Act 3 of Hamlet has "To be or not to be," whereas Madonna's show, according to our reviewer, features a great deal of "audiovisual bang" with "hydraulics, fire, lasers, break-dancing clowns, contortionists, acrobatic slackwire-walking, gunfire" and other delights.

After decades of controversy, including a generous helping of Catholic bashing, Madonna surely might have been expected to be particularly provocative in New Orleans. In fact, she was disappointingly inoffensive. The burden of the complaints from those who booed, and walked out, was they paid to hear her sing, and not to advance a political agenda. That is a most eccentric frame of mind in which to show up at one of her gigs.

All she said anyway was that she didn't care how her fans voted in the election, so long as they voted for Obama. That Madonna was for the Democrats was not exactly classified information, but she then backed off and declared she didn't care who got her fans' vote. She just urged everyone to go to the polls, which is what every editorial page in the country does before every election. Hardly a bold stance. Madonna was really starting to sound like an old woman.

But by then a chunk of the audience was in quite a huff and took off. This is unlikely to have caused Madonna any material distress. Tickets cost up to $400, and there were no refunds for leaving at half time. They call Republicans pachyderms, but the ones who go to Madonna gigs are so thin-skinned they'll cut off their noses to spite their faces. The media coverage just made them look dumb.

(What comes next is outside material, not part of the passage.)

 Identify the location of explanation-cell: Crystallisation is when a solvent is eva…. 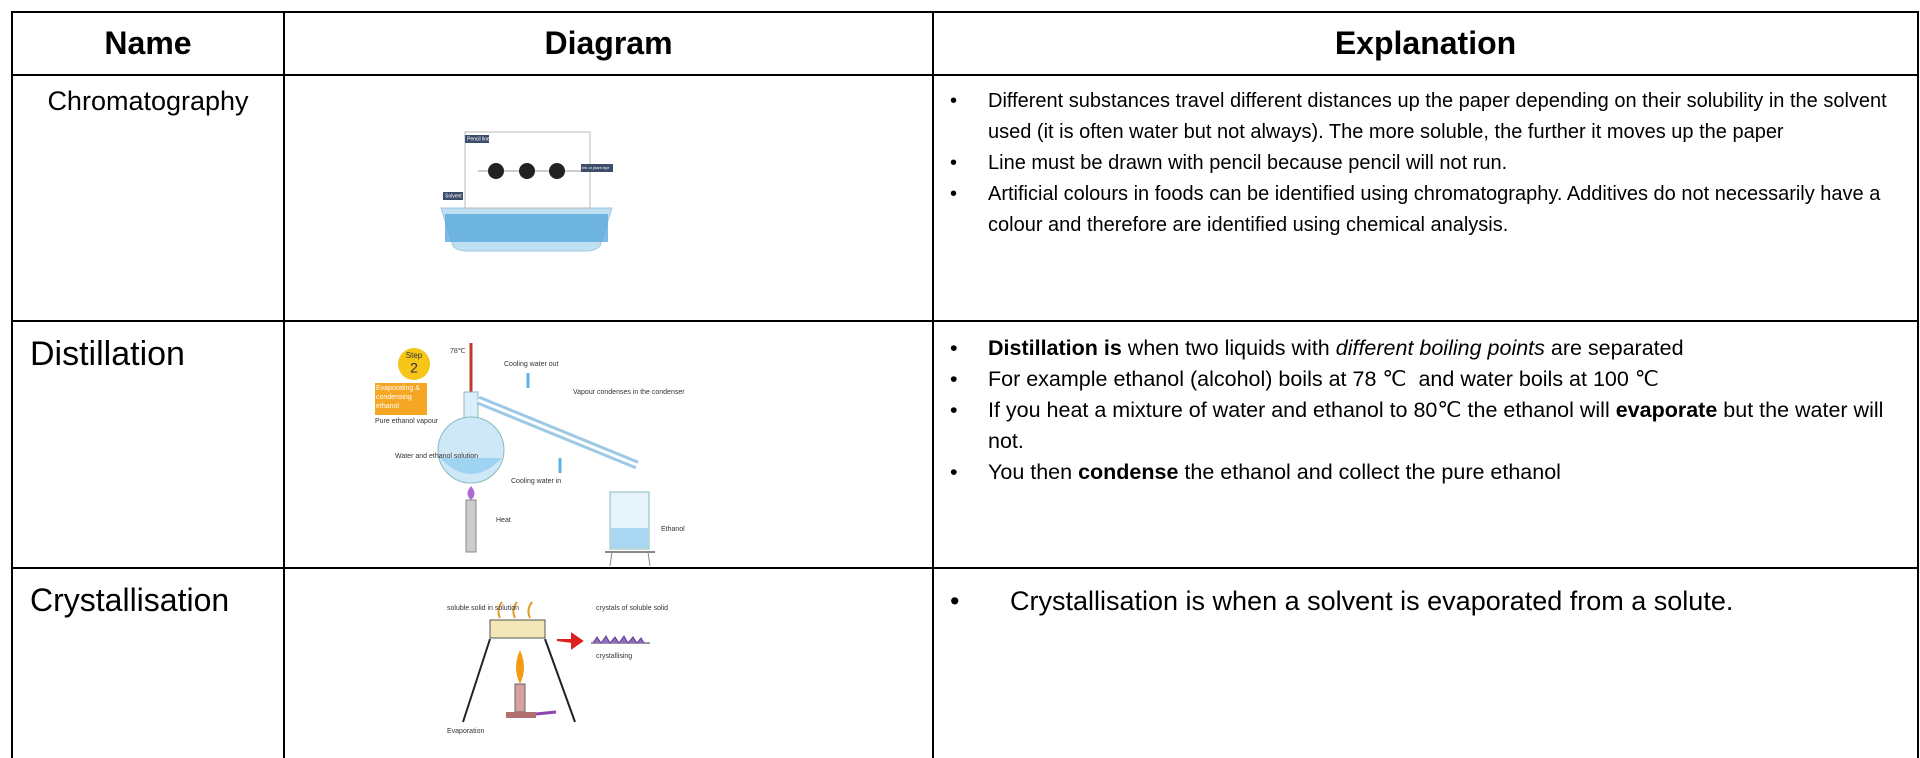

But not Madonna, who is such a gifted publicity hog that she will probably still be selling out concerts when she's 100. She cannot have expected that anyone in her audience would vote for Obama because she said so, and it wouldn't have mattered anyway. If the whole arena had fallen in line, Romney would still have carried Louisiana.

It is not necessary to have been in the business as long as Madonna to realize that pop stars who dabble in politics seldom change minds. Indeed, venturing into politics can be devastating for a career, as the Dixie Chicks discovered when their opposition to the Iraq war was taken as treason. Such stars as John Mellencamp and Neil Young saw ticket sales plummet when they urged giving President Bush the heave-ho in 2004.

So maybe nobody had to pay the fans to walk out. But it probably suits Madonna just fine that they did.